Ambati, professor of physiology, and professor and vice chair of ophthalmology and visual sciences at UK, is a leader in the field of macular degeneration research. Previous research from the Ambati laboratory published in the journal Nature showed that in human eyes with geographic atrophy there is a deficiency of the enzyme DICER1, leading to accumulation of toxic Alu RNA molecules in the retinal pigmented epithelium. Another paper published in the journal Cell showed that when these RNAs build up in the eye they trigger activation of an immune complex known as the NLRP3 inflammasome. In turn, this leads to the production of a molecule known as IL-18, which causes death of retinal pigmented epithelial cells and vision loss by activating a critical protein known as MyD88. Importantly, Ambati and colleagues found evidence that activity of the inflammasome, IL-18, and MyD88 were all increased in human eyes with GA. They then showed that blocking any of these components could prevent retinal degeneration in multiple disease models. The researchers are excited that blocking these pathways could herald a new potential therapy for GA, for which there is no approved treatment.
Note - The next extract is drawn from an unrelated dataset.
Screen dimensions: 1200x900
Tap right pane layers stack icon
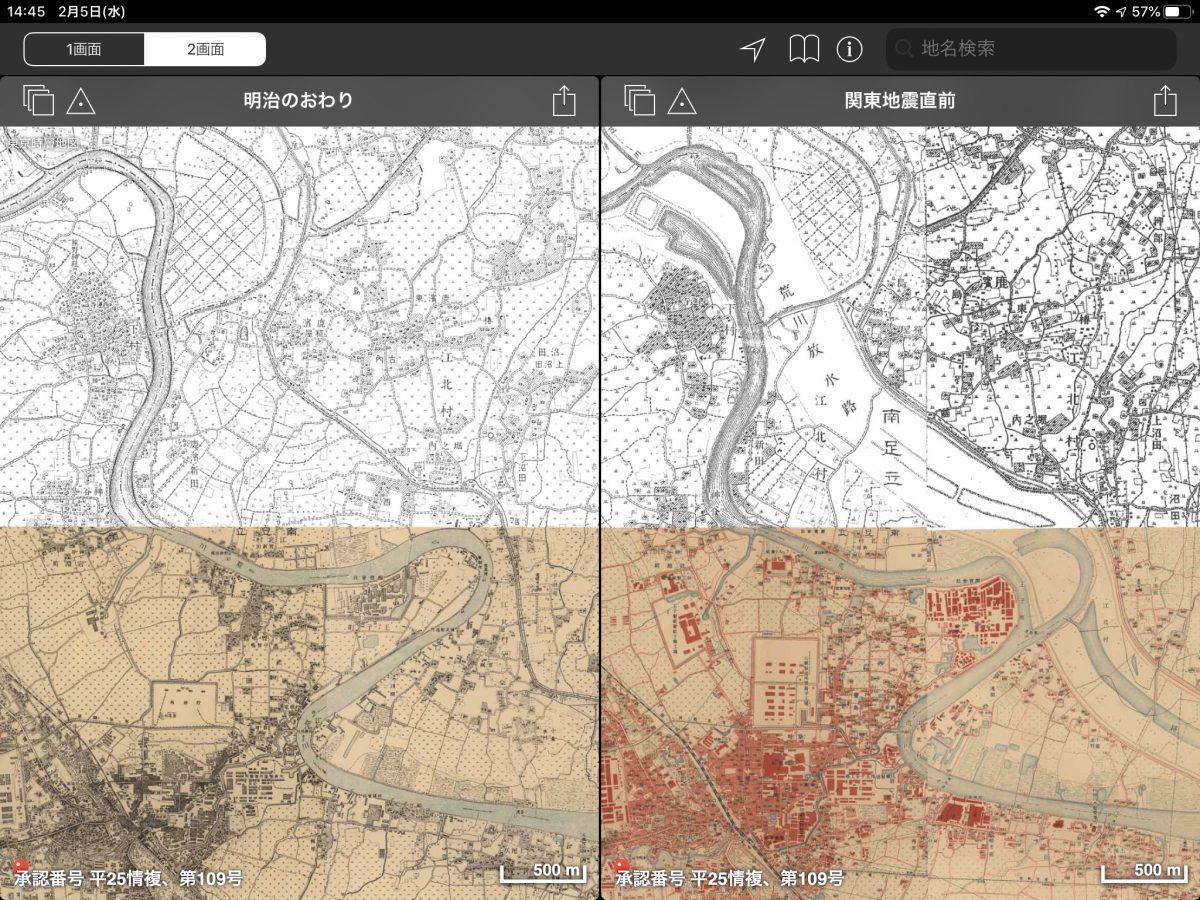click(x=639, y=100)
In the current paper, the authors show that Alu RNA, which increases following DICER1 deficit, activates a family of enzymes known as extracellular-signal-regulated kinases (ERK) 1/2. ERK 1/2, which are also known as classical mitogen-activated protein kinases (MAPKs), were found to be increased in the RPE of human eyes with GA and shown to be key mediators of RPE cell death. This work further defines the mechanisms of cell death in human GA and identifies a new therapeutic target for the dry form of AMD.
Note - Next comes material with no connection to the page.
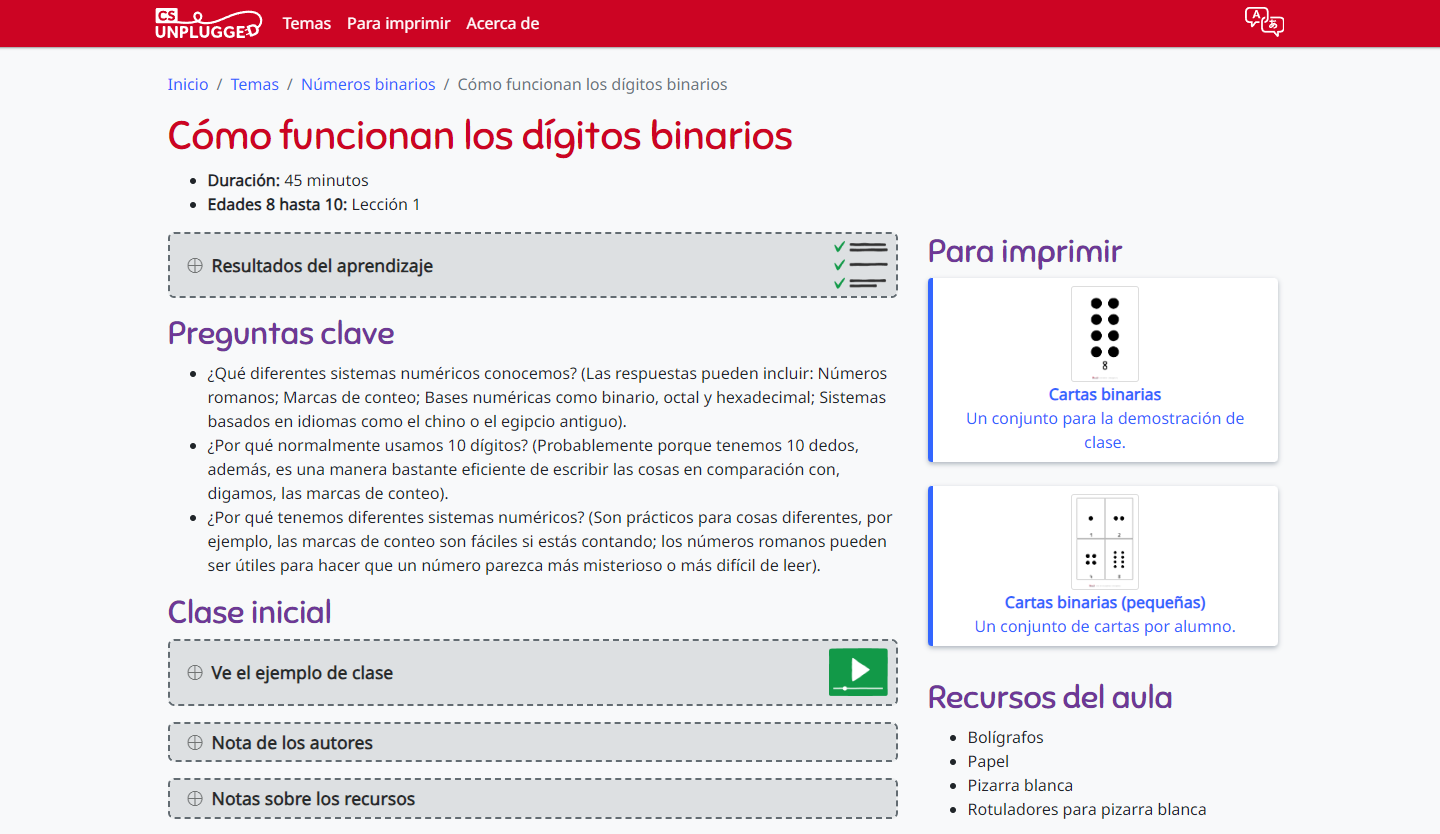The image size is (1440, 834).
Task: Click the "Un conjunto de cartas por alumno" description
Action: tap(1104, 625)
Ambati is working with iVeena Pharmaceuticals, Inc. of Salt Lake City to commercialize therapies for geographic atrophy. iVeena can be contacted at firstname.lastname@example.org.
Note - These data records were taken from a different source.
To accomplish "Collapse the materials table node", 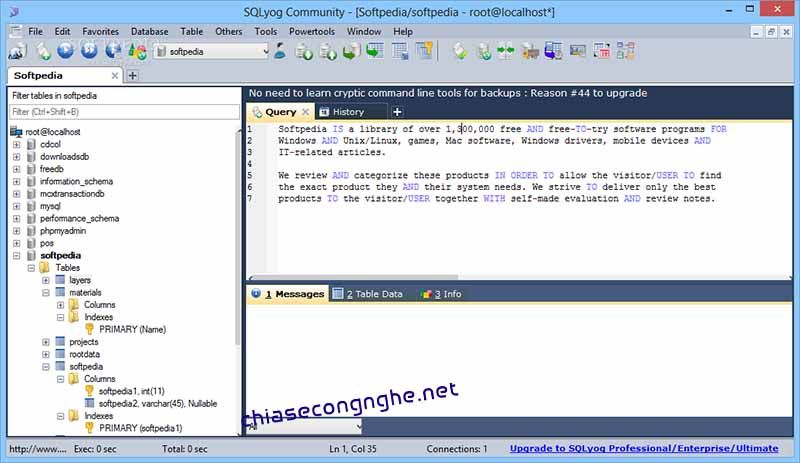I will tap(46, 292).
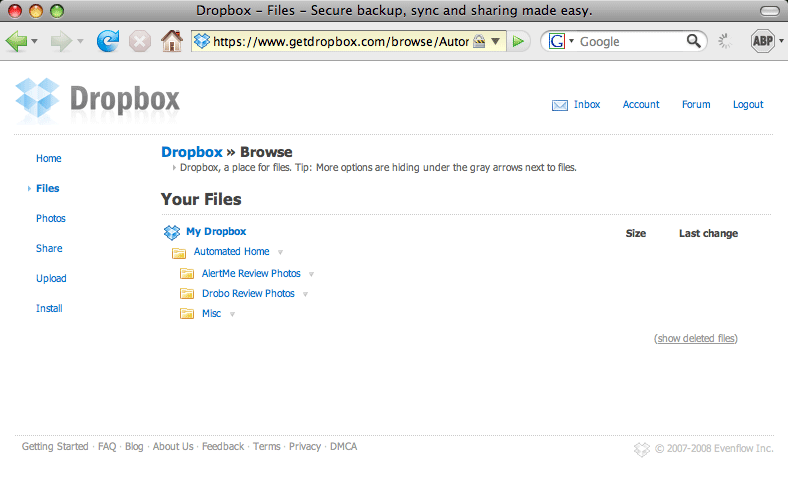788x477 pixels.
Task: Click Logout in the top navigation
Action: (748, 105)
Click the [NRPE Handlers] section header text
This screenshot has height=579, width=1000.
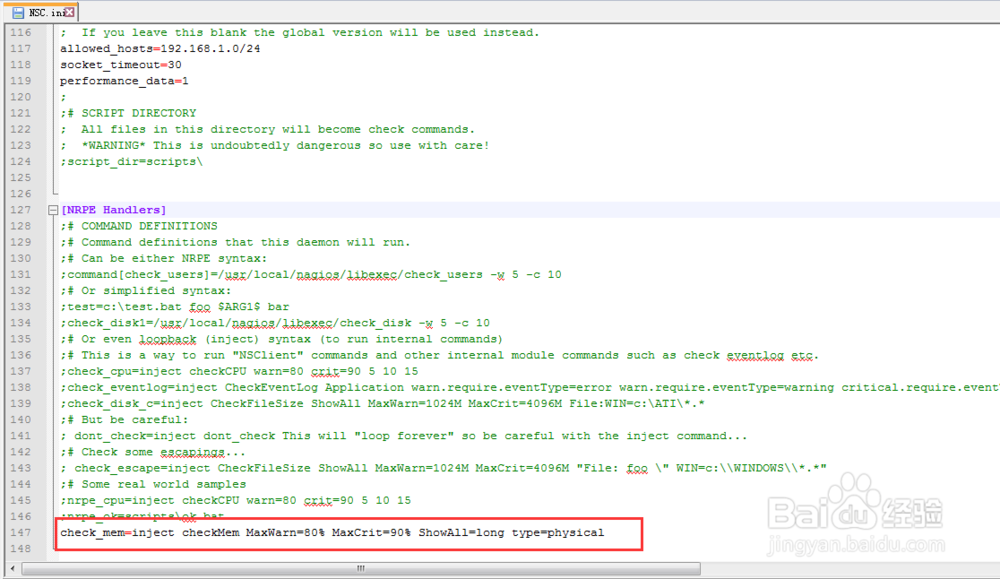click(x=110, y=209)
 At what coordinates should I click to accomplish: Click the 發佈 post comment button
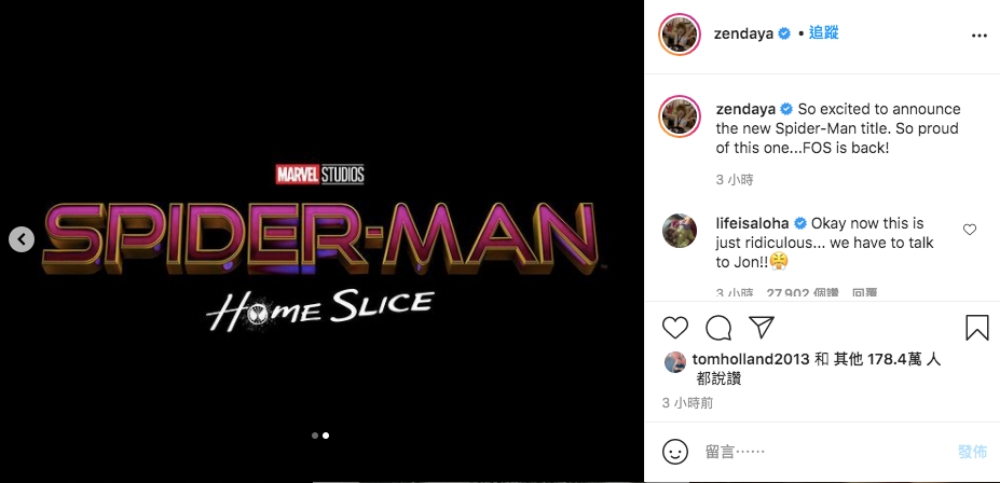[972, 451]
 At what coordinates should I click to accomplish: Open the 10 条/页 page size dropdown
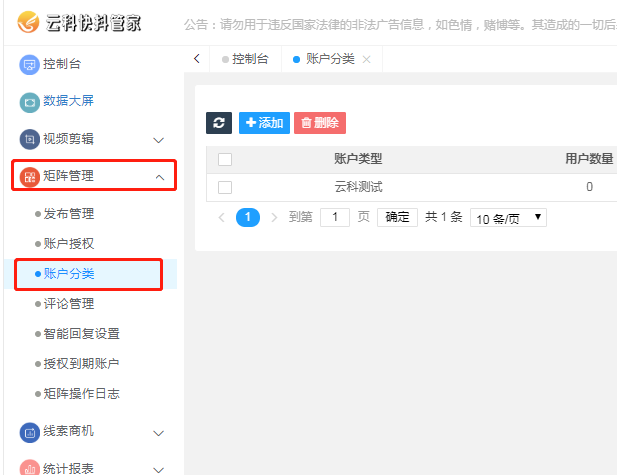click(x=508, y=217)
Authors on the paper include Ambati as well as: Sami Dridi, Yoshio Hirano, Valeria Tarallo, Younghee Kim, Benjamin J. Fowler, Sasha Bogdanovich, Mark E. Kleinman, Bradley D. Gelfand and Judit Z. Baffi, all of the University of Kentucky Department of Opthalmology and Visual Sciences; Balamurali K. Ambati of the Moran Eye Center at the University of Utah School of Medicine and Veterans Affairs Salt Lake City Healthcare System; Vince A. Chiodo and William W. Hauswirth of the University of Utal School of Medicine; Jennifer F. Kugel, James A. Goodrich and Steven L. Ponicsan of the Department of Chemistry and Biochemistry, University of Colorado at Boulder; and David R. Hinton of The Arnold and Mabel Beckman Macular Research Center at the Doheny Eye Institute, University of Southern California - Los Angeles.
Ambati is also the Dr. E. Vernon and Eloise C. Smith Endowed Chair in Macular Degeneration Research.
This research was supported by the National Eye Institute, the Doris Duke Distinguished Clinical Scientist Award, the Burroughs Wellcome Translational Research Scientist Award, and Research to Prevent Blindness.